The OCFR will make a formal request to the faculty/staff member’s RWU academic or administrative unit that the matching funds pledged by that unit be allocated to the grant supported project.
Gifts for Matching Funds: The University will ordinarily not undertake special fundraising in order to secure gifts to be used for matching fund purposes.
Indirect cost payments reimburse the University for expenses incurred during the course of a grant funded project. Such expenses include use of the libraries, student services, personnel, payroll, grants administration, utilities, grounds maintenance, janitorial services, sanitation services and similar expenditures that cannot be readily identified with a single grant-supported project or program.
The University expects to recover such costs to the extent allowable by law and/or according to granting agency allowances or regulations. It is important to understand that indirect costs payments are to cover costs that the University actually incurs; reduction of such cost recovery means that the University must find commensurate funds from other sources. Accordingly, reduction of indirect cost assessments in grant proposal budgets is to be avoided whenever possible.
A. Indirect Cost Rate on Federal Grants
Contact the OCFR for the current negotiated federal rate to be applied to the direct costs of a project or program to cover the indirect costs. Examples of typical direct vs. indirect costs are provided below. The indirect cost rate can also be applied to subcontracts up to the first $25,000 of each subgrant or subcontract. Applicants for federal grants are urged to read closely the specific indirect cost rate guidelines provided by the particular federal agency to which a proposal is to be submitted.
B. Determination of Non-Federal Indirect Cost Rates
Non-federal government agencies, private foundations, and corporations may or may not have published their allowable indirect cost rates. In cases where a prospective funding agency’s indirect cost rate is unknown, the faculty or staff member should contact the OCFR for assistance. Unless prohibited by would-be grantors, RWU will apply the federally approved cognizant rate.
C. Distribution of Indirect Costs
Contact the OCFR for the University’s policy on Indirect Cost Rates.
D. Indirect Cost Rate Reduction/Waiver
Faculty or staff members who wish to reduce or waive the indirect cost rate (or use it as a match) should alert the OCFR early in the proposal development process and should also state such on the Grant Application Form. For further information on direct vs. indirect costs please refer to OMB Circular A-21.
All acceptance of grant awards, of checks or other forms of payment, and the establishment of new accounts for grant-supported projects must be coordinated through the OCFR.
A. Notification and Acceptance of an Award
All notifications of grant awards must be forwarded immediately to the OCFR.

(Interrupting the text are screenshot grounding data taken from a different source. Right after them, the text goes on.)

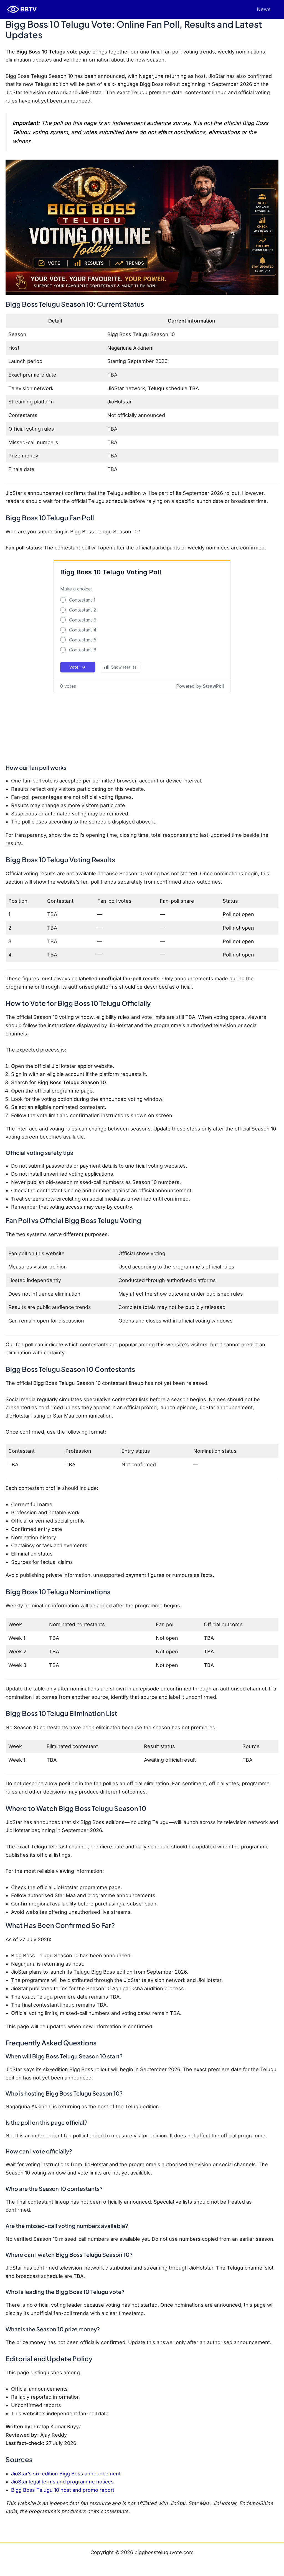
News (264, 9)
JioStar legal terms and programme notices (62, 2482)
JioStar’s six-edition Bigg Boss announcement (66, 2474)
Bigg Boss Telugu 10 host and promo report (62, 2490)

B. Acceptance of Grant Payments
The Finance Office will not accept grant payment checks forwarded directly by project directors. All grant checks must be forwarded to the Director of Corporate and Foundation Relations. The OCFR will coordinate acknowledgment of grant payments and will deposit grant payments into the faculty’s or staff member’s project account. Faculty and staff who receive grant payments should not make any direct deposits into their project accounts.
C. Establishment of Accounts
The OCFR will provide the Finance Office with general information (a project summary and the project budget) needed to establish expense accounts for the project; however, the PI and/or the Grants Assistant should meet with the Office of Finance to set up separate accounts in the general ledger and to assure that the proper accounts are being used throughout the distribution of the grant.

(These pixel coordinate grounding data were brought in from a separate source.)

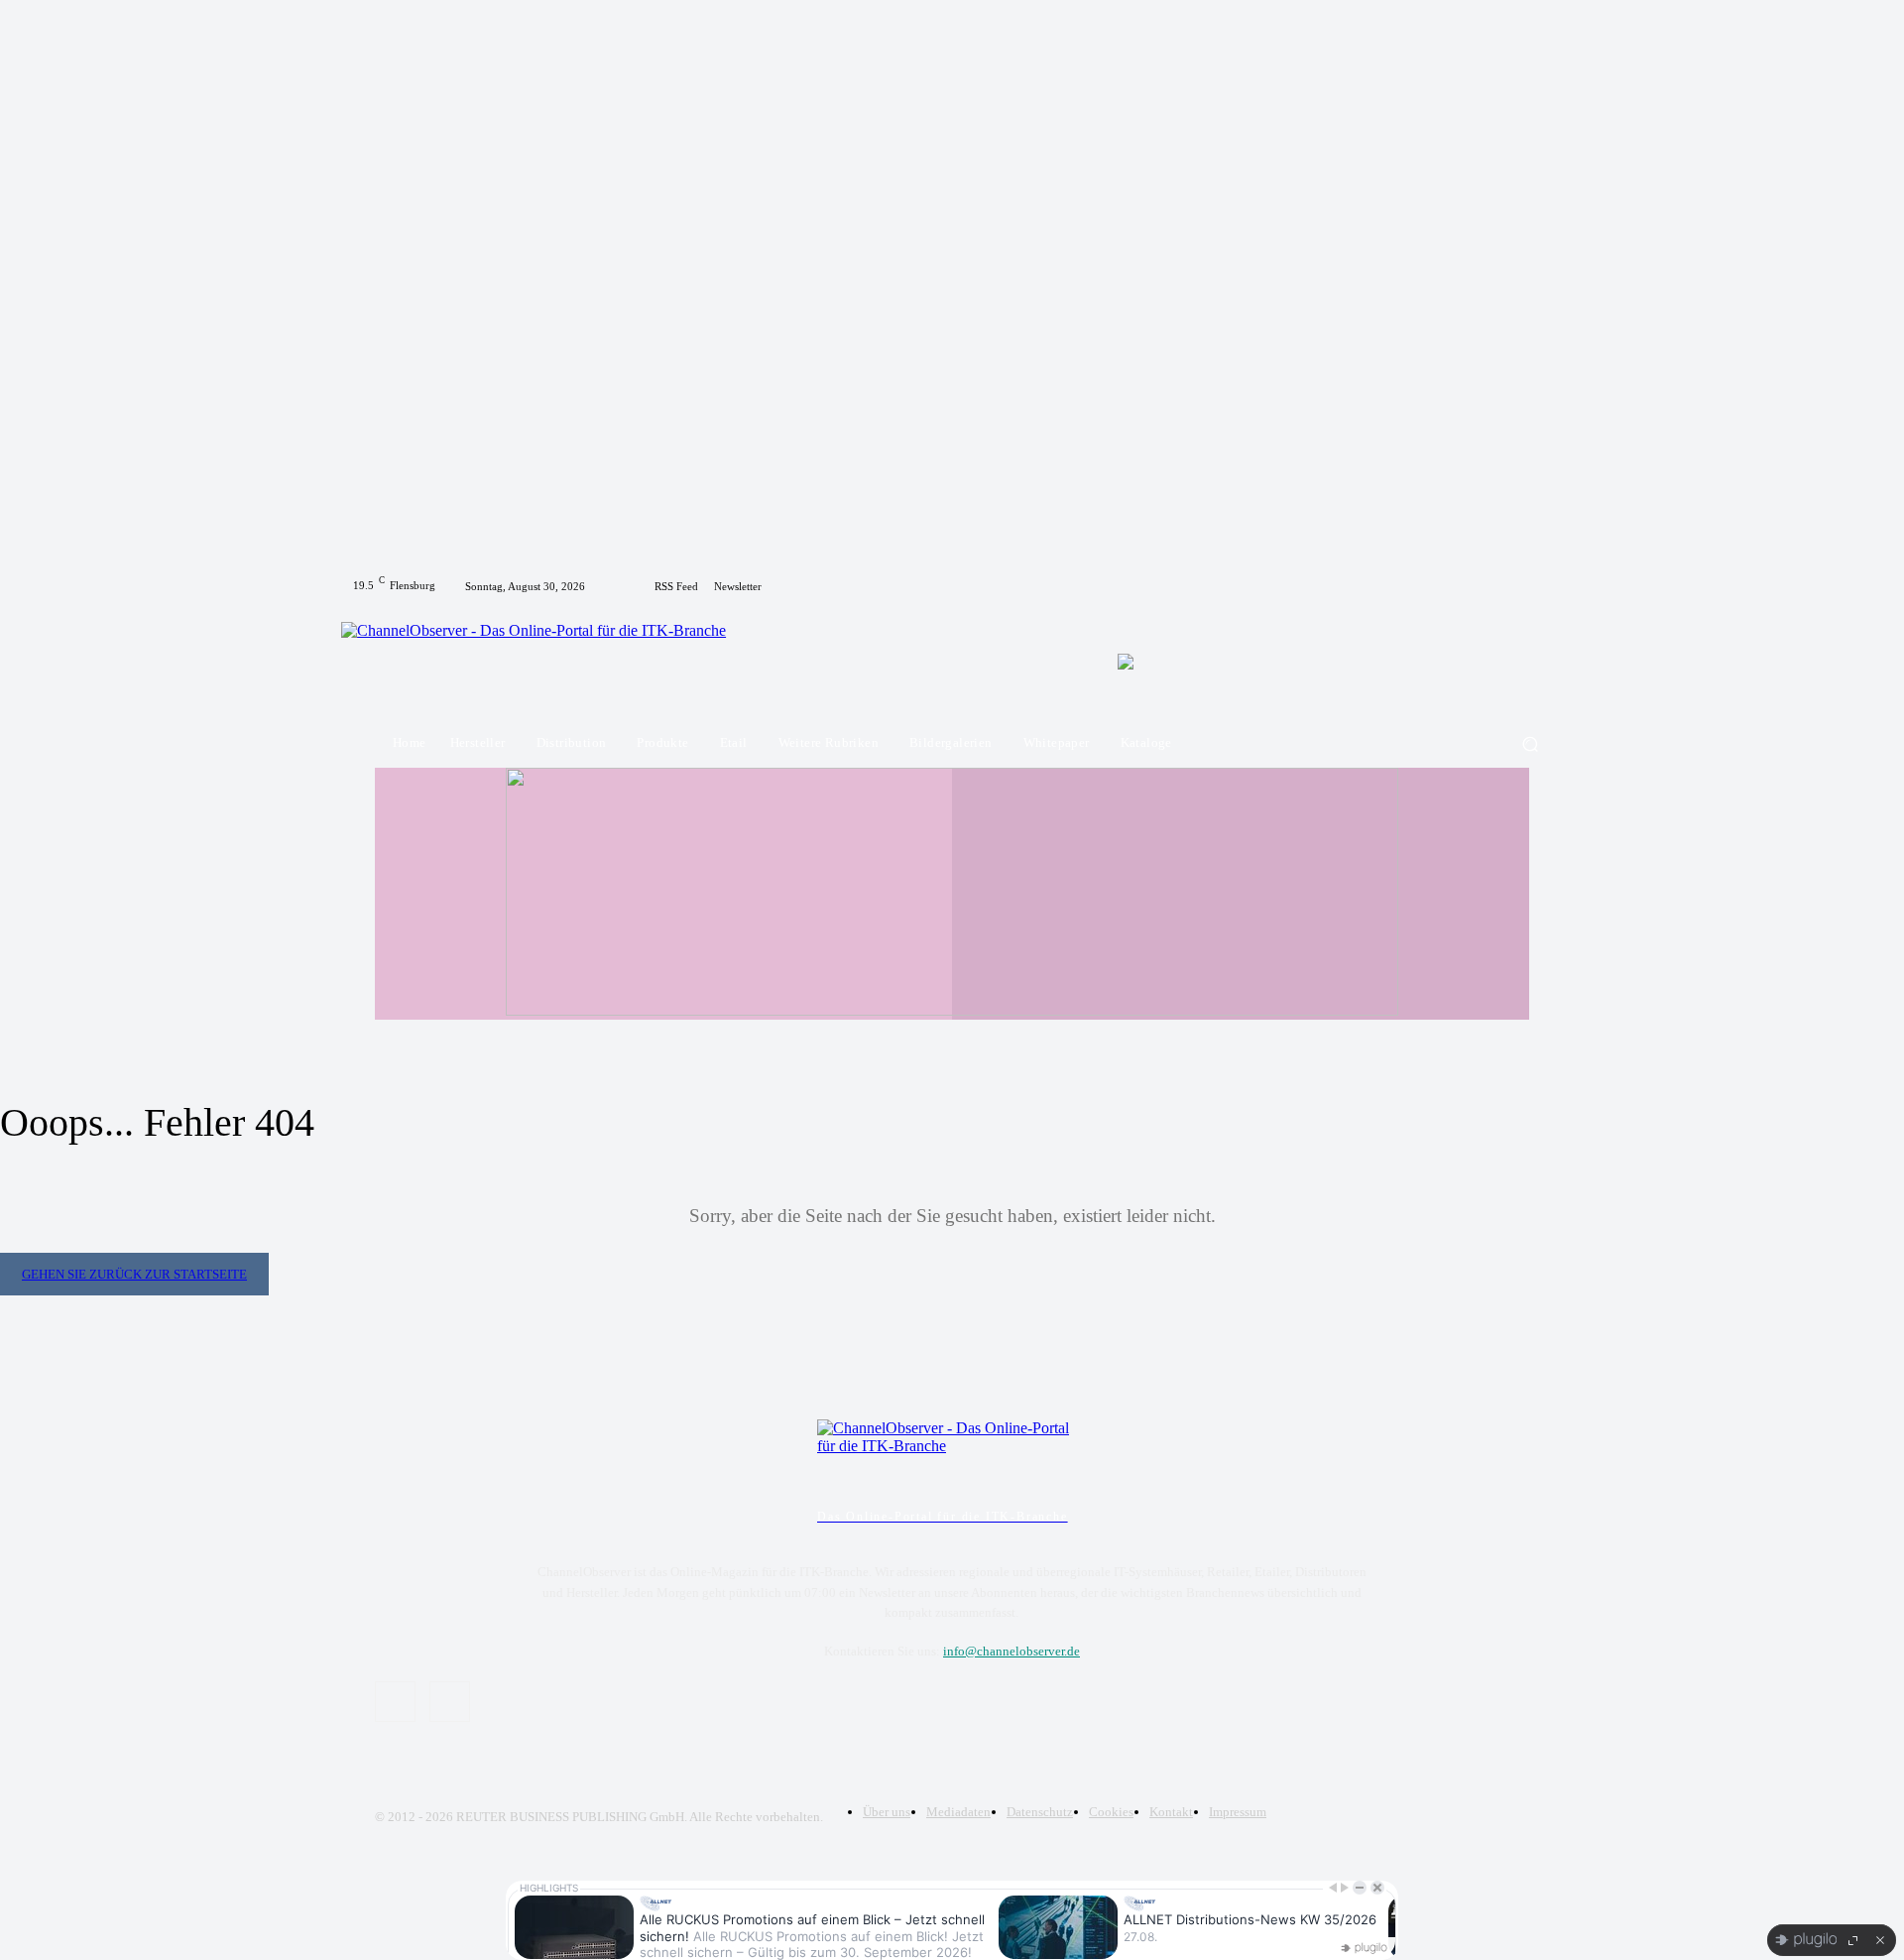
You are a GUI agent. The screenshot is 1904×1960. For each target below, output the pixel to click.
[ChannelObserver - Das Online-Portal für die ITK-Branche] (548, 660)
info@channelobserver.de (1011, 1651)
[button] (1529, 743)
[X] (1541, 586)
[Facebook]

Travel reimbursement is based on a cost for reasonable and allowable expenditures. For federal grants, reimbursements are made only for coach travel on American carriers (if available). Indicate the names of travelers, their assignment under the grant, destination, duration of their stay and which class they will be flying. If a personal automobile is to be used, indicate the number of miles that will be traveled and anticipate cost using the University’s current mileage reimbursement rate (available from the OCFR).
List key University personnel, their titles and project roles. In order to calculate salaries for a grant budget, multiply the percentage of effort that will be devoted to this project (out of your total work load at the University) by the actual annual salary. Please note whether the work will be done in the academic year or during the summer. Note: Be mindful of other research or grant related commitments and teaching loads and do not exceed 100% of effort in your calculations. University employees cannot be compensated at an amount greater than their authorized University salary level.

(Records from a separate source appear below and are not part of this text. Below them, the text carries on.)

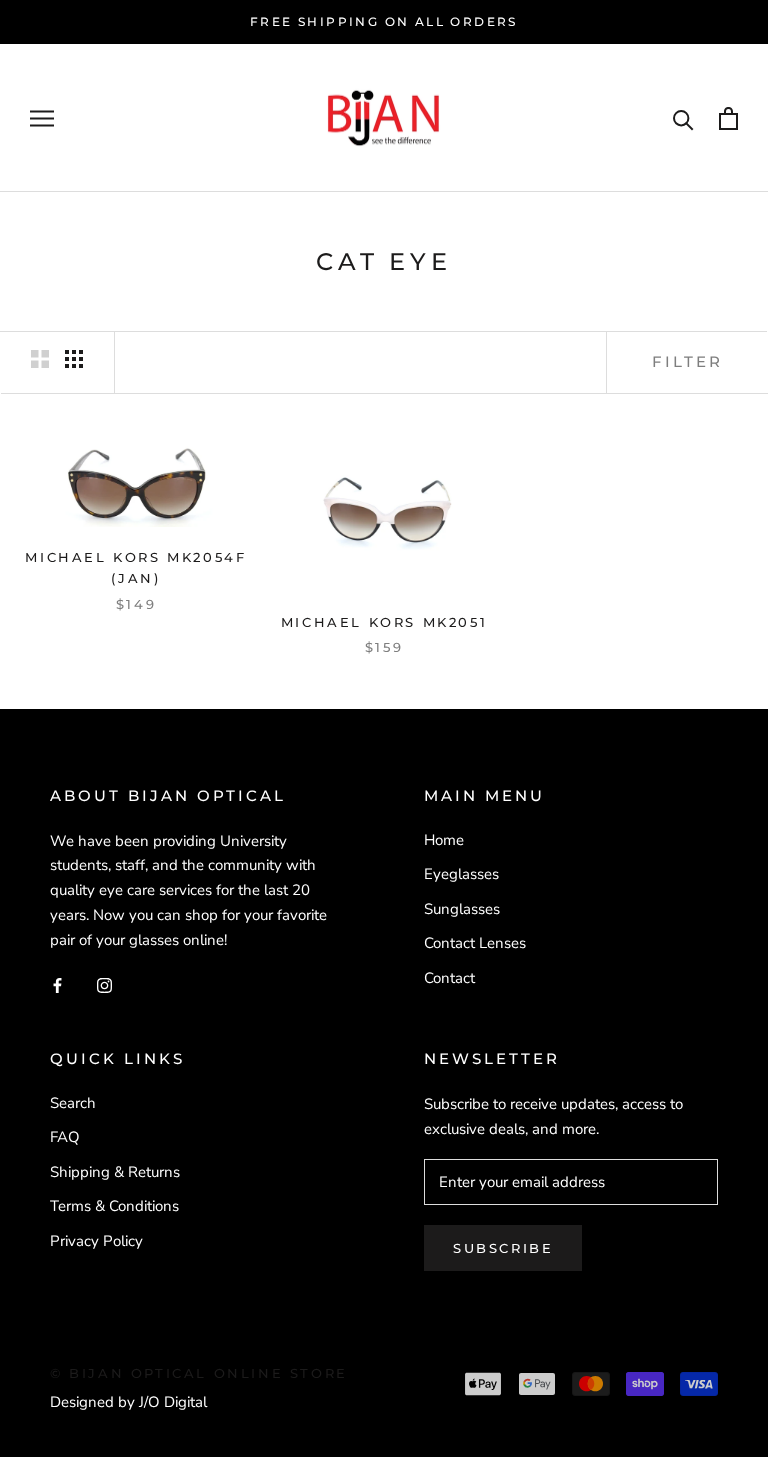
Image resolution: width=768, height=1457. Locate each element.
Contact (449, 978)
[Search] (683, 118)
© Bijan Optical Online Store (199, 1373)
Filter (687, 361)
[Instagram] (104, 984)
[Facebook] (57, 984)
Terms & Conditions (114, 1206)
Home (444, 840)
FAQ (65, 1137)
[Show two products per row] (40, 359)
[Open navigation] (42, 118)
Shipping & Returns (115, 1172)
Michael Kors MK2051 (384, 622)
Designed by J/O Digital (128, 1402)
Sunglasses (462, 909)
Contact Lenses (475, 943)
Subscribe (503, 1248)
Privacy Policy (96, 1241)
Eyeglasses (461, 874)
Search (73, 1103)
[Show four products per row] (74, 359)
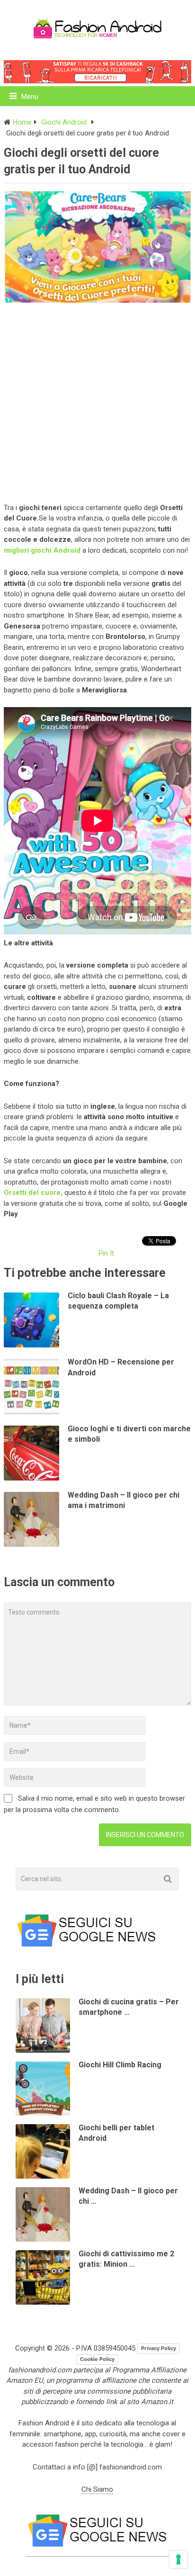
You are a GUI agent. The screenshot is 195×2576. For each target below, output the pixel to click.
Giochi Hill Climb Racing (120, 2064)
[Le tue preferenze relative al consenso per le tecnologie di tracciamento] (178, 2559)
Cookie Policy (97, 2359)
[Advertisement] (97, 401)
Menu (29, 96)
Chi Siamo (97, 2489)
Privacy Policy (158, 2348)
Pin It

Faculty wishing to pursue research projects in summer may include a request for summer salary in their proposals. Full summer salary is compensated at 2/9 annual salary. Requests for additional summer salary will be considered on an individual basis and must have the authorization of the Dean and the Chief Academic Officer.
Any cost transfers must be pre-approved by the Office of Finance and the funding agency. Please notify the Office of Finance as soon as possible if a budget appears that it may need to be altered. A detailed explanation must be provided which justifies the need to transfer an expense previously approved by funding agency.
Any equipment purchases over $ 3,000 must go through the Office of Purchasing to insure that the University receives the best competitive price.
An inventory of all equipment purchased through external funding must be updated annually and is maintained by the Office of Purchasing.
Equipment purchased with Federal funds must be in compliance with the Federal OMB circular A-110 (___.34 regarding Equipment).
Supplies purchased with Federal funds will be in compliance with the Federal OMB circular A110(___.35 regarding Supplies and other expendable property). Most notably, any unused supplies exceeding $5,000 in total value at the end of a project, and not needed for any other federally-sponsored project or program, must be compensated for.
All procurement transactions with federal funds shall be conducted in compliance with OMB circular A110 (___.36 regarding competition).
Reporting to grantors is very important. All grants project progress and final reports must before submission be reviewed by the faculty/staff member’s respective dean or administrative supervisor. Copies of final reports must be filed with the OCFR.
A. All progress and final reports to grantors must be reviewed by the PI’s respective academic dean or designated appointee prior to submission.
B. Project directors/principal investigators are responsible for the prompt submission of any progress and final reports required by granting agencies.
C. Copies of all progress and final reports must also be filed with the OCFR.
D. The Finance Department submits monthly invoices to the grantor agency for reimbursement of expenditures. If project reports have not been submitted on a timely basis, reimbursement is blocked until the reports have been received and accepted.
RWU has established policies regarding conflict of interest. Some funding agencies, such as the National Science Foundation, have their own special requirements.
A. All faculty and staff members engaged in research or projects that may present a possible conflict of interest must read the University’s Conflict of Interest Policy and sign the University’s Conflict of Interest Disclosure Statement annually.
B. Faculty and staff members are advised to consult their dean as there may exist additional policies and procedures in respective schools/colleges governing conflicts of interest that may arise in the pursuit of official University business. Staff members who serve as grant-supported project directors/principal investigators are advised that they are subject to the same policies and procedures regarding conflicts of interest that apply to faculty.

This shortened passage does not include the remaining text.